SAIC Campus Security
Available 24 hours a day, 7 days a week:
Ask to speak to supervisor on duty
Dean of Faculty and Vice President of Academic Affairs
37 S Wabash Ave., suite 821
Chicago, IL 60603
Title IX Coordinator
Vice President for Human Resources
116 S. Michigan Ave., 12th floor
Chicago, IL 60603
Title IX Deputy Coordinator for Faculty
Dean of Faculty and Vice President of Academic Affairs
37 S. Wabash, suite 821
Chicago, IL 60603
Employee Assistance Program
Chicago Police Department
911 for emergency calls
311 for nonemergency calls
Chicago Domestic Violence Helpline
Chicago Metropolitan Battered Women’s Network
1 E. Wacker Dr., suite 1630
Chicago, IL 60601
The National Domestic Violence Hotline
Northwestern Memorial Hospital
250 E. Erie St.
Chicago, IL 60611
Rape Crisis Hotline
Rape Victim Advocates
180 N. Michigan Ave., suite 600
Chicago, IL 60601
YWCA Metropolitan Chicago
1 N. LaSalle St., suite 1150
Chicago, IL 60602
VII. SAIC Education and Prevention Programs
SAIC provides education programs to promote awareness of Sexual Assault, Relationship Violence, and Stalking. Educational programming consists of primary prevention and awareness programs for all incoming students and new staff and faculty and ongoing awareness and prevention campaigns for students, staff and faculty that:
- Identify Sexual Assault, Relationship Violence, and Stalking as prohibited conduct
- Define Sexual Assault, Relationship Violence, and Stalking under SAIC’s policy and under Illinois law
- Define behavior that constitutes consent to sexual activity under Illinois law
- Provide safe and positive options for bystander intervention that may be carried out by an individual to prevent harm or intervene when there is a risk of Sexual Assault, Relationship Violence, or Stalking against a person other than the bystander
- Provide information on risk reduction so that students, staff, and faculty may recognize warning signs of abusive behavior and how to avoid potential attacks
SAIC has developed an annual educational campaign consisting of presentations that include: New Student Orientation, New Employee Orientation, New Faculty Orientation, Communication Program (to include signage, brochures, and email), Campus Security Authorities, Investigator/Adjudicator Training, Web-based Manager Training, and Security Officer Training.
VIII. Victims' Economic Security and Safety Act Leave (VESSA)

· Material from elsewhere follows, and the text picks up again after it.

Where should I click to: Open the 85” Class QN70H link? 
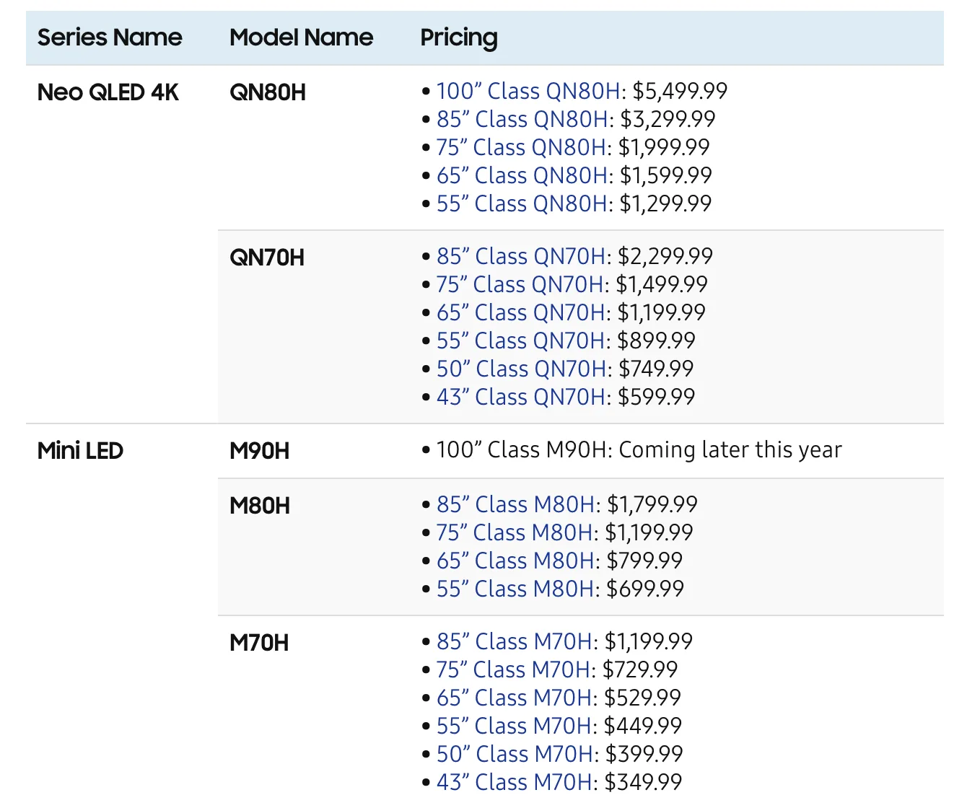[521, 257]
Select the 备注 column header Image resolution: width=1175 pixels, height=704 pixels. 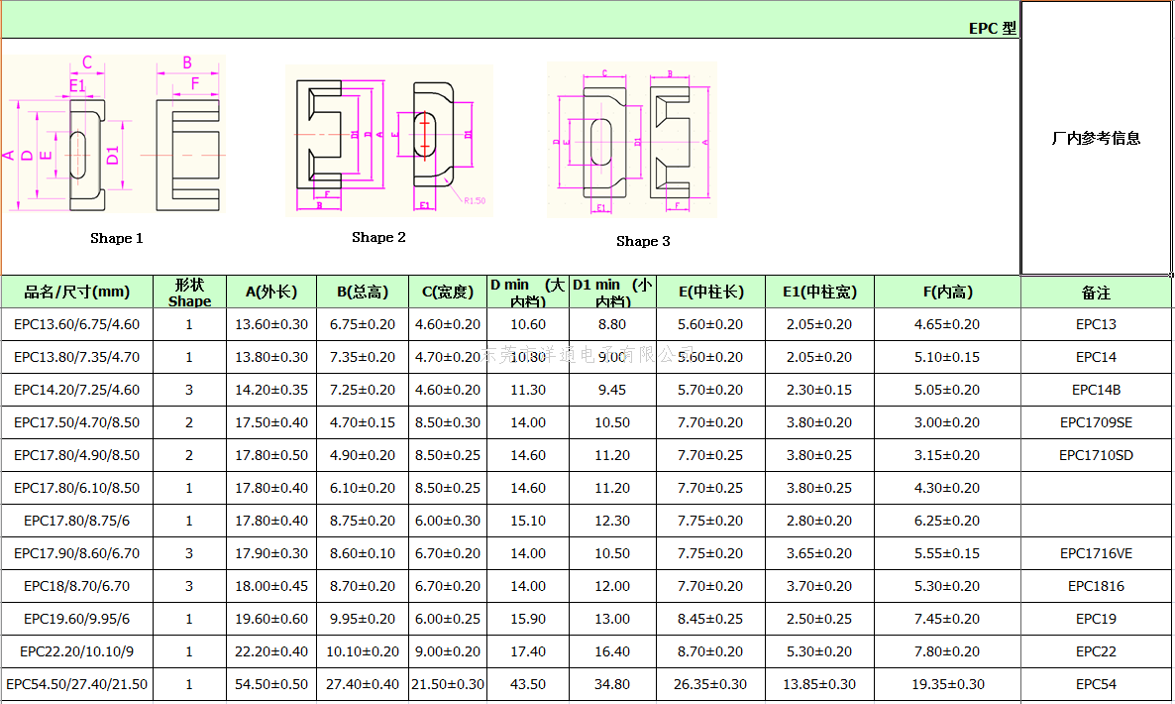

In compliance with the Illinois Victims’ Economic Security and Safety Act (VESSA), the School/AIC will provide an employee who is a victim of domestic violence or who has a family or household member who is a victim of domestic violence with up to twelve (12) weeks of unpaid leave per any twelve month period to address issues arising from domestic or sexual violence. See full policy in the Faculty Handbook - Legal Supplement [PDF] at Section 4.F.
IX. Other Applicable Illinois State Law
Illinois Stalking Statutes
X. Orders of Protection
Orders of protection (commonly referred to as restraining orders) are legal orders, put in place by a judge, that restrict or limit the amount of contact a person can have with another person.
SAIC takes all existing orders of protection seriously.
If you have an order of protection, protecting you from someone else, we ask that you please inform Campus Security so that they have it on record. This will help SAIC in case there is an issue with the offender. To do so, please email Dave Martino, Executive Director of Campus Security, firstname.lastname@example.org or stop into the Campus Security office.
If you are having an issue with a person, Campus Security can help explain the legal process for obtaining an order of protection.